Отрывок для чтения:
###
Страница 8 из 10
По своему косноязычию (поэт-то он был слабый – даже по нашему захолустью) ничего внятного и толкового написать не мог, но зато любую вещь изнутри чувствовал – понимал как она сделана. Шел, так сказать, со стороны ремесла и технологии. Помню как-то при мне он рассказывал нашему общему знакомому, местному историку, как дверь с цветными стеклами витража сто лет назад сделана была. Аж изнутри светился. Заслушаешься. Это было его… Жаль, что ничего серьезного из своих знаний в статьях не оставил. Не смог! Обожал ближний купеческий город Слободской . Много и бескорыстно жертвовал в его музей замечательных вещей. Где они сейчас интересно? С областным то музеем он рассорился вдрызг.
В общем, человек был странный, но при всем том альтруист и бессеребренник. Жил бедно и почти нищенски. Работу бросил, а стихи не кормили. Помню в начале 80-х годов издали его маленький сборник стихов, а местная доцентша из пединститута круто и по делу в своей газетной рецензии его приложила: «Писать стихи – удовлетворение, печатать – ответственность!» – заключила она. Ох какой шум «Нытик» поднял. Написал 15 жалоб: в газету, обком партии (тогда вся власть там была), ректору института, Союз писателей и еще незнамо куда. Стихи то, в прочем, и впрямь ужасные были.
###
Записанные данные:
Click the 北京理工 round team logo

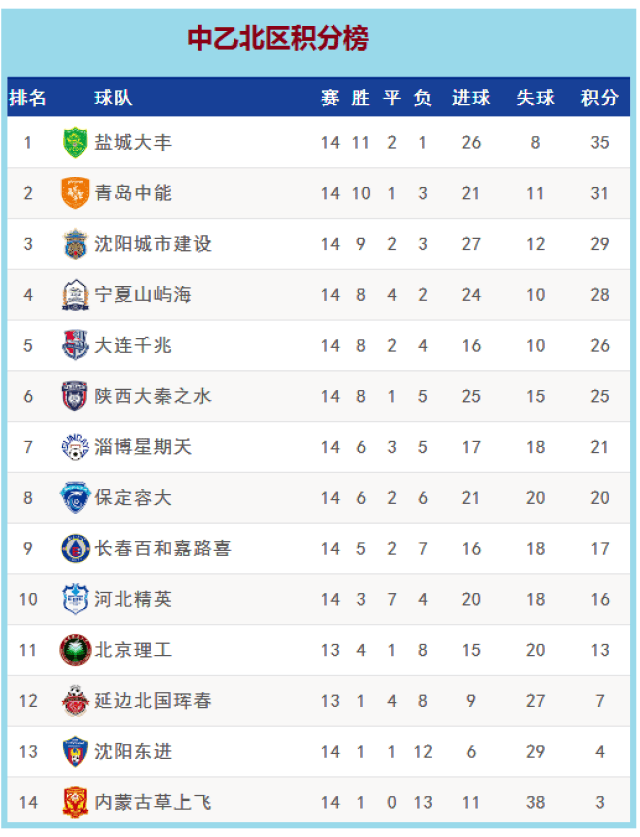coord(75,650)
###
Задание: Выведите дословно фрагмент отрывка о поэте от слов «Страница 8 из» до слов «он рассорился вдрызг.». Пользуйтесь только отрывком.

Результат:
Страница 8 из 10
По своему косноязычию (поэт-то он был слабый – даже по нашему захолустью) ничего внятного и толкового написать не мог, но зато любую вещь изнутри чувствовал – понимал как она сделана. Шел, так сказать, со стороны ремесла и технологии. Помню как-то при мне он рассказывал нашему общему знакомому, местному историку, как дверь с цветными стеклами витража сто лет назад сделана была. Аж изнутри светился. Заслушаешься. Это было его… Жаль, что ничего серьезного из своих знаний в статьях не оставил. Не смог! Обожал ближний купеческий город Слободской . Много и бескорыстно жертвовал в его музей замечательных вещей. Где они сейчас интересно? С областным то музеем он рассорился вдрызг.